→ Supplied data
------------------------------------------------

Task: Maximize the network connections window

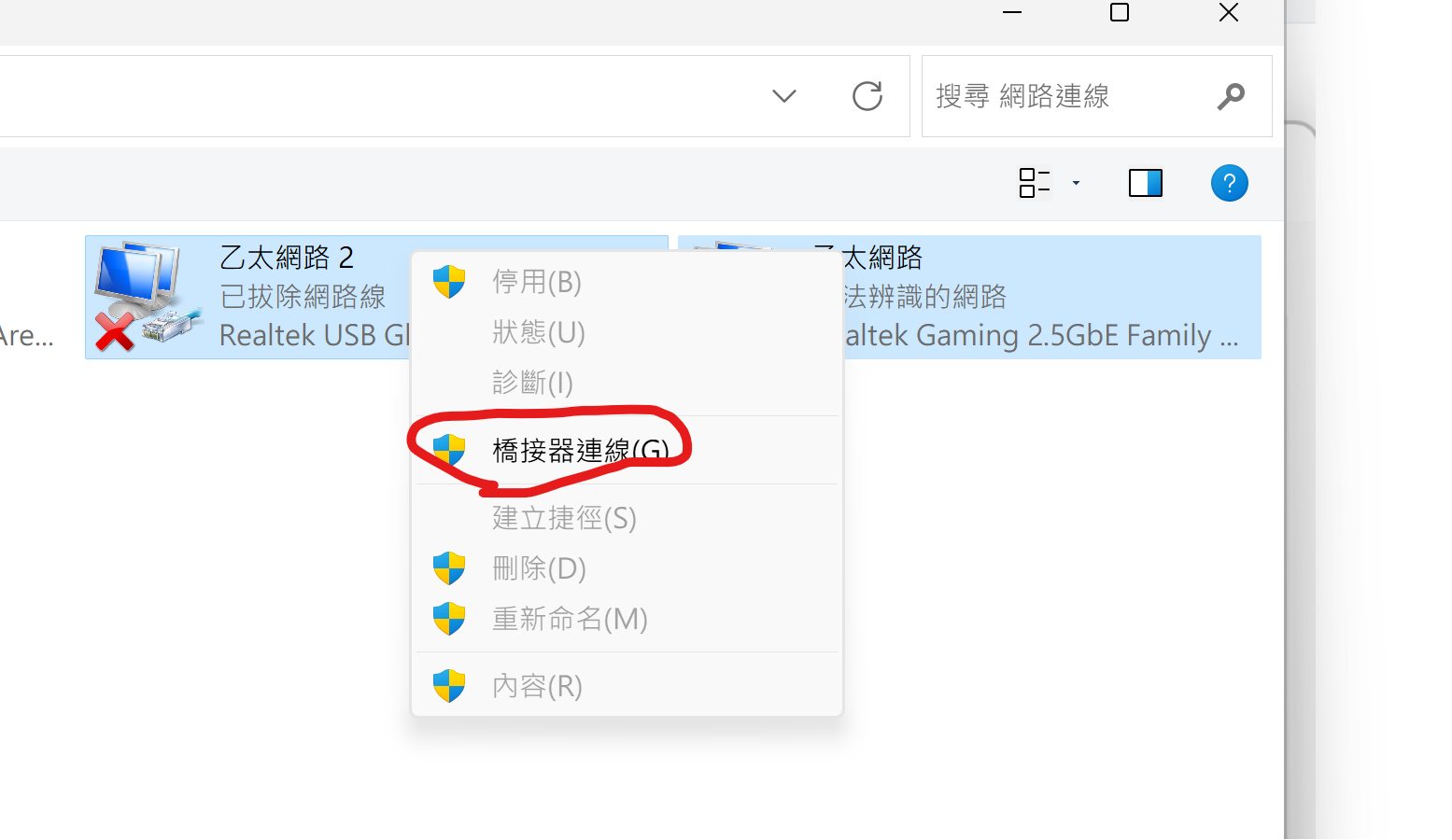Action: coord(1120,12)
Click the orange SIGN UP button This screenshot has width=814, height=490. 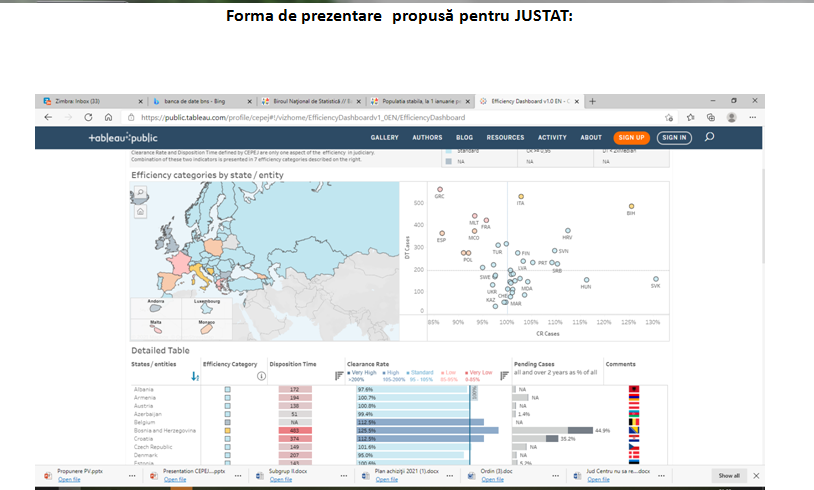[631, 137]
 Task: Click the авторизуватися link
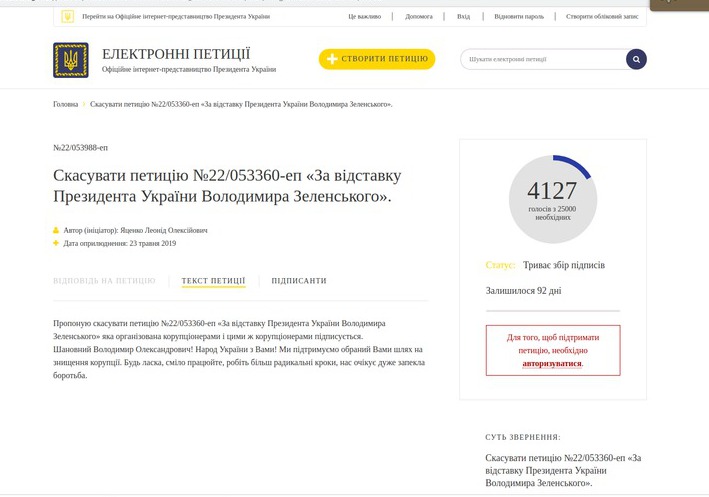click(552, 364)
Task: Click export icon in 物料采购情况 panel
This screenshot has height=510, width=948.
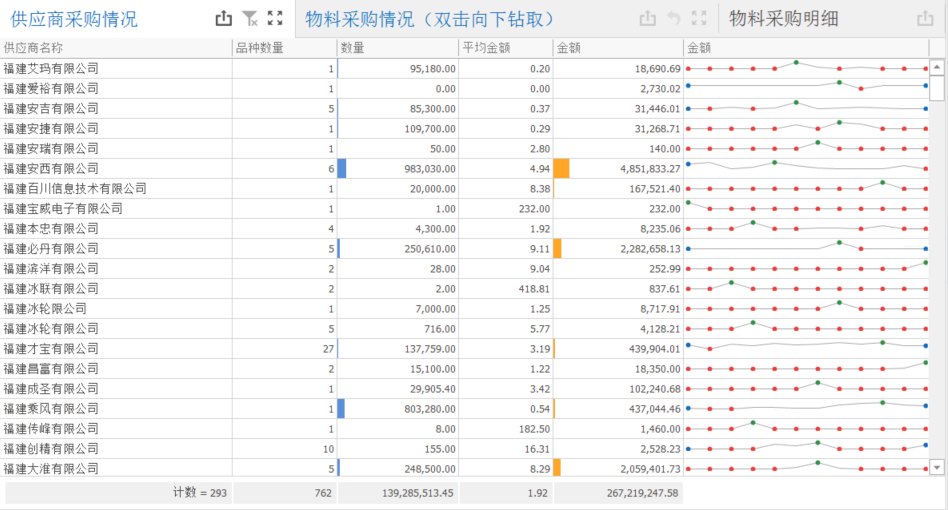Action: (648, 18)
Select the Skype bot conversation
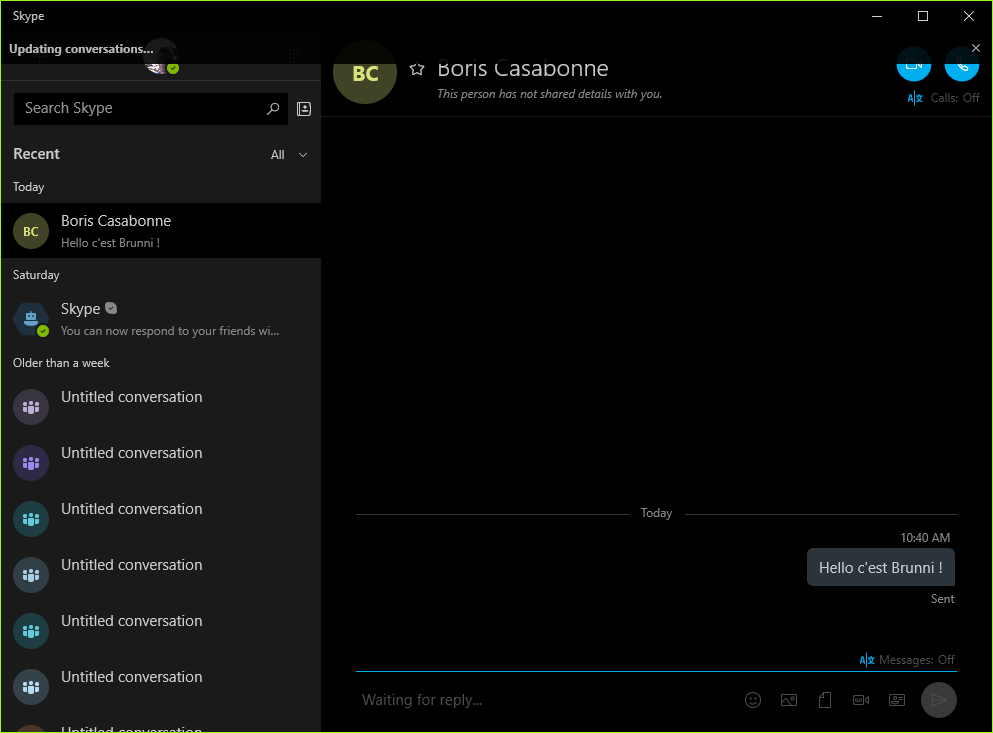Image resolution: width=993 pixels, height=733 pixels. pyautogui.click(x=160, y=319)
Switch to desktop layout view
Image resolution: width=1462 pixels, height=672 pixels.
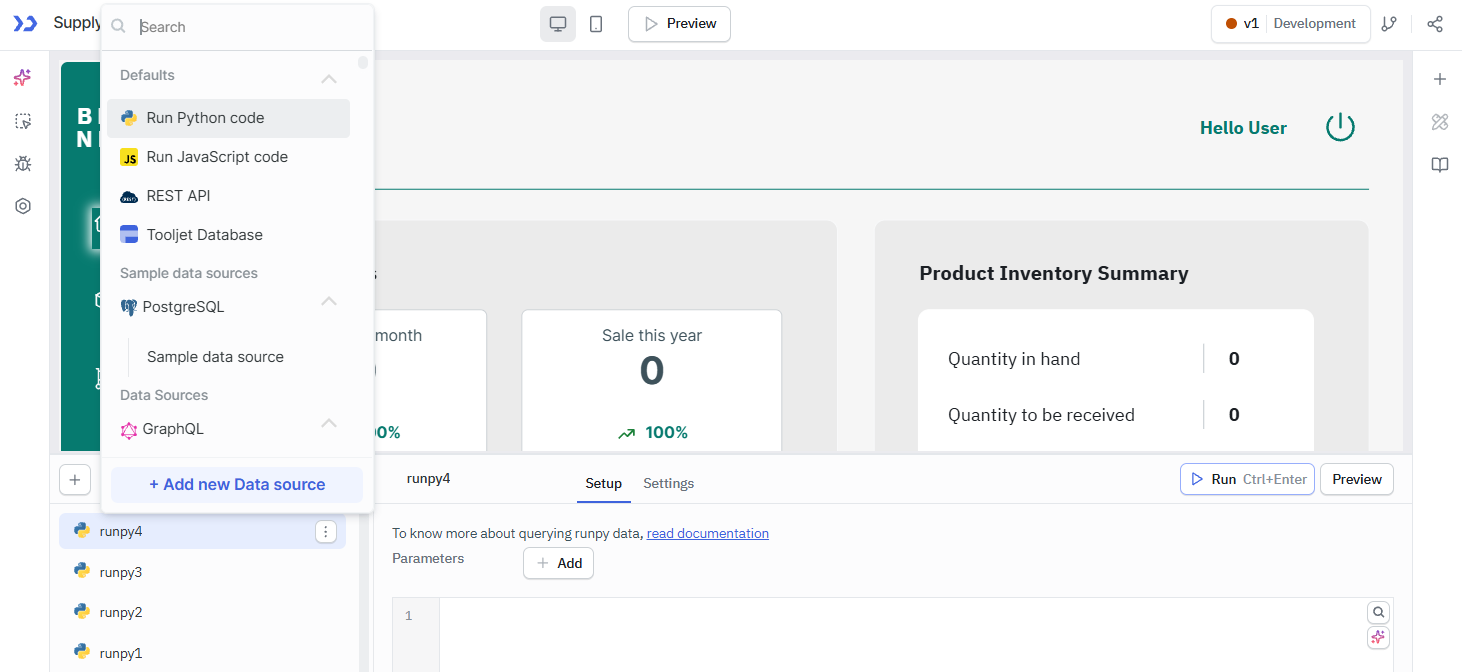(x=558, y=24)
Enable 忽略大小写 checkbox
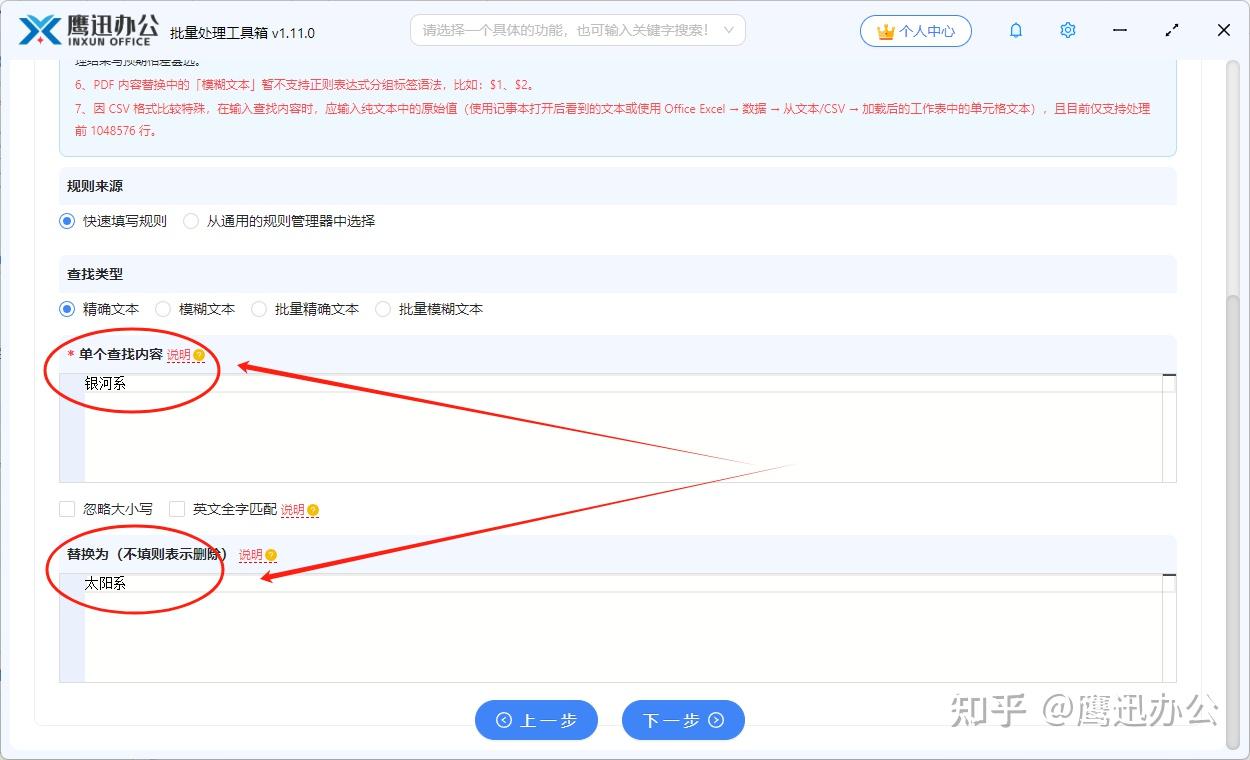This screenshot has height=760, width=1250. tap(67, 509)
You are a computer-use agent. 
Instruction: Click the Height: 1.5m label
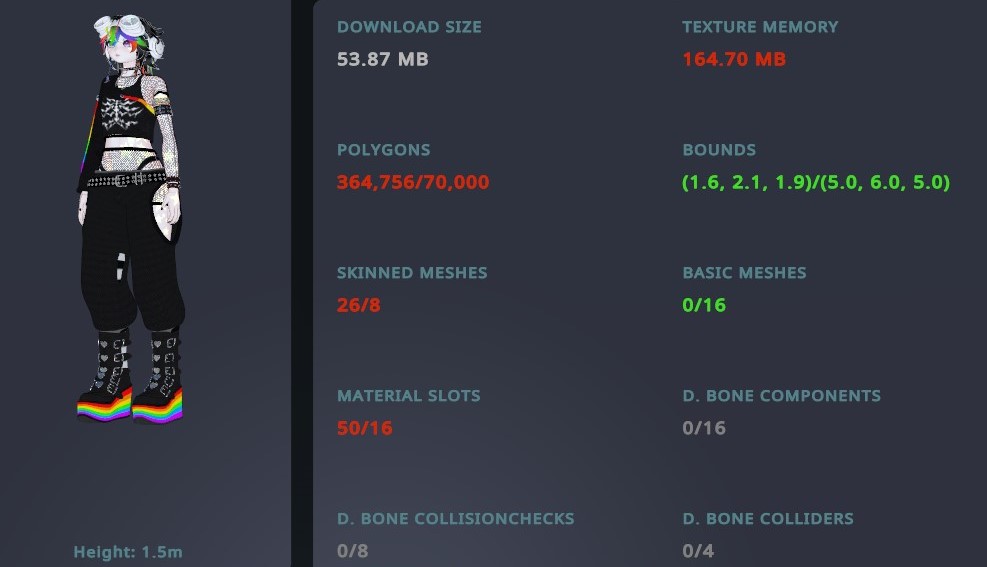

------------------------------------------------

→ Brief
All that is needed is the lines from the line holding "Task: Click the авторизуватися link" to the final line of the listing above, repeated exactly, pictures excluded.

→ Reply to the task
 Task: Click the авторизуватися link
click(552, 364)
Task: Click export icon in 物料采购情况 panel
This screenshot has height=510, width=948.
Action: (648, 18)
Select the Skype bot conversation
Image resolution: width=993 pixels, height=733 pixels. pyautogui.click(x=160, y=319)
Switch to desktop layout view
Image resolution: width=1462 pixels, height=672 pixels.
(x=558, y=24)
Enable 忽略大小写 checkbox
This screenshot has height=760, width=1250. tap(67, 509)
You are a computer-use agent. 
Instruction: Click the Height: 1.5m label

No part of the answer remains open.